What is required:
Please restate, word for word, each line from the one containing "[Tools & Resources submenu] (347, 53)" through the end of the entries below.

Extracted records:
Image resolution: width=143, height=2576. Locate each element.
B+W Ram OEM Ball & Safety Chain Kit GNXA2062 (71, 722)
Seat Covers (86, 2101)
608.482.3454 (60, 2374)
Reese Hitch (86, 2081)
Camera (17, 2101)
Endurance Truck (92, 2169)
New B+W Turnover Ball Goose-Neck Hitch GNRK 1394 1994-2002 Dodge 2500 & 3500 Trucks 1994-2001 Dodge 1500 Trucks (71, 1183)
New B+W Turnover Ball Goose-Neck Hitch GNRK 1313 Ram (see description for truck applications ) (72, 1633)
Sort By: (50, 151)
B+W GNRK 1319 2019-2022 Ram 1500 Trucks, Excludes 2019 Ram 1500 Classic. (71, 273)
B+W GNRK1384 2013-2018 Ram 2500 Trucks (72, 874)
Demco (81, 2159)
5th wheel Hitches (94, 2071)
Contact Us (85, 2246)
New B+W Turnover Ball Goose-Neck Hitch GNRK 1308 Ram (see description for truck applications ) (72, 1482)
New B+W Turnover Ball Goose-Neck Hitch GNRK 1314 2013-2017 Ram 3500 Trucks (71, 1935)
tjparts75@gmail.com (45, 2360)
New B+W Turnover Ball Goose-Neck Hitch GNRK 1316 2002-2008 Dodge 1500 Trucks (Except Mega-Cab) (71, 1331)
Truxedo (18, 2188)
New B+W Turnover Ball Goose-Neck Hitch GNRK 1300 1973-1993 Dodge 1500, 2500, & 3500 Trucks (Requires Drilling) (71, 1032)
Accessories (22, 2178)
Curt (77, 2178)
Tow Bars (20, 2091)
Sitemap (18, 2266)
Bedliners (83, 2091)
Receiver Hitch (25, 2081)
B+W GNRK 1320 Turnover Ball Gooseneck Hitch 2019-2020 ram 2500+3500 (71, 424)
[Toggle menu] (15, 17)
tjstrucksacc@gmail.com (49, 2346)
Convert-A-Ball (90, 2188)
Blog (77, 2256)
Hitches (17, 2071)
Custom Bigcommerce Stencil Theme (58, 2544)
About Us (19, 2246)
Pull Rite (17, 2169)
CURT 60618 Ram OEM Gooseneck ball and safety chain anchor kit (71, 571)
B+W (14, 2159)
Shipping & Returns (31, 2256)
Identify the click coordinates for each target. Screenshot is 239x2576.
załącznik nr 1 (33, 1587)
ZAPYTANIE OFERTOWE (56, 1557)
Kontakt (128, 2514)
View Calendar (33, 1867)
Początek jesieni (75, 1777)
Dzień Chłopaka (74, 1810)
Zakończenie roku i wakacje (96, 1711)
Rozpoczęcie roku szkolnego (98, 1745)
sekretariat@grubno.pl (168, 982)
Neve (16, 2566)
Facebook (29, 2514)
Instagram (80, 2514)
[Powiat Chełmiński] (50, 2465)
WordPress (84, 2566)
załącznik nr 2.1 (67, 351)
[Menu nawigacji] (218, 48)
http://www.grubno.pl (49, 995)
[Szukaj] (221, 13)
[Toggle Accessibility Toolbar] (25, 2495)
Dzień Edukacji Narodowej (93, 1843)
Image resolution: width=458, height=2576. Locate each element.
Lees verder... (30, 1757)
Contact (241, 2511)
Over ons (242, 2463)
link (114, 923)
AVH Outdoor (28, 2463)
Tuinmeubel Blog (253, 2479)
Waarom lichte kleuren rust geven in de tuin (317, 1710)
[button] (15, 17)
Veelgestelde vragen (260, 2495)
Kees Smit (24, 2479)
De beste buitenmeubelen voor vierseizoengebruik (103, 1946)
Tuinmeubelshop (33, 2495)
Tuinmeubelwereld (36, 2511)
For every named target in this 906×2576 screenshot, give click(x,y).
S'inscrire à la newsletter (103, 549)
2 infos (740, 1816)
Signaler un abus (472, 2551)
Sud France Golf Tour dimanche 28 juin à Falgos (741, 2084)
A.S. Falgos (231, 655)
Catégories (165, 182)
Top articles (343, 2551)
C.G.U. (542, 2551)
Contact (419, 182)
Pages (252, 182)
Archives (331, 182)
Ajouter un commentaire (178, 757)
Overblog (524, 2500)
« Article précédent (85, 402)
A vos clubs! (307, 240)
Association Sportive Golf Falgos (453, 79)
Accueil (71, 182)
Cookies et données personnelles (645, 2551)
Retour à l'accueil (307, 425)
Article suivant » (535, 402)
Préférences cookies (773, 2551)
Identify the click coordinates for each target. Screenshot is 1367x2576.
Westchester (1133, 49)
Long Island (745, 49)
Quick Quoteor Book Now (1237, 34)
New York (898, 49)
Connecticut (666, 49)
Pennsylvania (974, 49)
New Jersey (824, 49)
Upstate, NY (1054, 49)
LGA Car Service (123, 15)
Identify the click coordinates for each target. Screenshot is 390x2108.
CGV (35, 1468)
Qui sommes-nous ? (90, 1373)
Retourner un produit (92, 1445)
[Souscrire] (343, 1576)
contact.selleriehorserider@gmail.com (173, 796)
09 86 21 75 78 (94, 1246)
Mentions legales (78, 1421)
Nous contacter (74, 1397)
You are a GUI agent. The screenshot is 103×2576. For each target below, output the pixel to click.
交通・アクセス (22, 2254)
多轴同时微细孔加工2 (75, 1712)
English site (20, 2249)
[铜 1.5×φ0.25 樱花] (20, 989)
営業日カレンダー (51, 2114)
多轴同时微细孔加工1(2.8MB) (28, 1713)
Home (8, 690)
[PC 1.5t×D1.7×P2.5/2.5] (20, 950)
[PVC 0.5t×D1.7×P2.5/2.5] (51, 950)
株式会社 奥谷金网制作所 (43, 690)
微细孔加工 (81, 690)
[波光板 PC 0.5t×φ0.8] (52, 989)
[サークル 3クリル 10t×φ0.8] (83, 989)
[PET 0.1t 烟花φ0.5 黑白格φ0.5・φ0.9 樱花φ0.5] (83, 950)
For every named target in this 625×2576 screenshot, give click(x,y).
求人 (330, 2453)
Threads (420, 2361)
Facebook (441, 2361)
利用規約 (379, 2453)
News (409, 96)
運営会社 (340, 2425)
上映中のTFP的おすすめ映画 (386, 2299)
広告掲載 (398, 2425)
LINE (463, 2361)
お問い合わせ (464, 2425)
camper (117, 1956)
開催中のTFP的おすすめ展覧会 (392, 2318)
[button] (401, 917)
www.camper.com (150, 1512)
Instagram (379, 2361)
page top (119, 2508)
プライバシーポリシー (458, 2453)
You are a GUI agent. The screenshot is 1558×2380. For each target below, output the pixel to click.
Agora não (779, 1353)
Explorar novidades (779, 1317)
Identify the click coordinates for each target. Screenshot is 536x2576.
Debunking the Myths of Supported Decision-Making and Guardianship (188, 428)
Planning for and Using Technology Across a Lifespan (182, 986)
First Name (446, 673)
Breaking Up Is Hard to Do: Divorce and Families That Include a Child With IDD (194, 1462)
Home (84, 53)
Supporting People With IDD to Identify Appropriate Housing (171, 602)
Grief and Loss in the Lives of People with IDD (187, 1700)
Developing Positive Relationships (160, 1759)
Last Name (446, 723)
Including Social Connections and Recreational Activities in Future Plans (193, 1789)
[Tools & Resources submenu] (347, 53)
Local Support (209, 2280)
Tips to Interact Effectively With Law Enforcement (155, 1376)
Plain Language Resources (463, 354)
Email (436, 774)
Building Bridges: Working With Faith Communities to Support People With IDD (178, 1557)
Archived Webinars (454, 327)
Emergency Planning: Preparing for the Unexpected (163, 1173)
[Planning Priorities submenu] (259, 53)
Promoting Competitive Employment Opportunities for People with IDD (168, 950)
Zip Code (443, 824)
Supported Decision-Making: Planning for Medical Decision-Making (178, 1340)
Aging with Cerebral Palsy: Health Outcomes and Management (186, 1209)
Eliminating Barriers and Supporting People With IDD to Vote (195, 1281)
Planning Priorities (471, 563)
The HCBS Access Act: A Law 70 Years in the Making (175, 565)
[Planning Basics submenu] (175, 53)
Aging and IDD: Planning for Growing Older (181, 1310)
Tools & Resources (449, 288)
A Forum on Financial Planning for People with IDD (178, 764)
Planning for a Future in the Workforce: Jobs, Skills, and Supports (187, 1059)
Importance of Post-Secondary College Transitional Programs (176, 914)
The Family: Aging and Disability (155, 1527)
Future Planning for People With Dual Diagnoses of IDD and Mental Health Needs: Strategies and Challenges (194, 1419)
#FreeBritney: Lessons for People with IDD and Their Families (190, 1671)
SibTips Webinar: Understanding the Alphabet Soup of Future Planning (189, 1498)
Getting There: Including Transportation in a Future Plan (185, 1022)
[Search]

Your solution:
[Tools & Resources submenu] (347, 53)
Local Support (209, 2280)
Tips to Interact Effectively With Law Enforcement (155, 1376)
Plain Language Resources (463, 354)
Email (436, 774)
Building Bridges: Working With Faith Communities to Support People With IDD (178, 1557)
Archived Webinars (454, 327)
Emergency Planning: Preparing for the Unexpected (163, 1173)
[Planning Priorities submenu] (259, 53)
Promoting Competitive Employment Opportunities for People with IDD (168, 950)
Zip Code (443, 824)
Supported Decision-Making: Planning for Medical Decision-Making (178, 1340)
Aging with Cerebral Palsy: Health Outcomes and Management (186, 1209)
Eliminating Barriers and Supporting People With IDD to Vote (195, 1281)
Planning Priorities (471, 563)
The HCBS Access Act: A Law 70 Years in the Making (175, 565)
[Planning Basics submenu] (175, 53)
Aging and IDD: Planning for Growing Older (181, 1310)
Tools & Resources (449, 288)
A Forum on Financial Planning for People with IDD (178, 764)
Planning for a Future in the Workforce: Jobs, Skills, and Supports (187, 1059)
Importance of Post-Secondary College Transitional Programs (176, 914)
The Family: Aging and Disability (155, 1527)
Future Planning for People With Dual Diagnoses of IDD and Mental Health Needs: Strategies and Challenges (194, 1419)
#FreeBritney: Lessons for People with IDD and Their Families (190, 1671)
SibTips Webinar: Understanding the Alphabet Soup of Future Planning (189, 1498)
Getting There: Including Transportation in a Future Plan (185, 1022)
[Search]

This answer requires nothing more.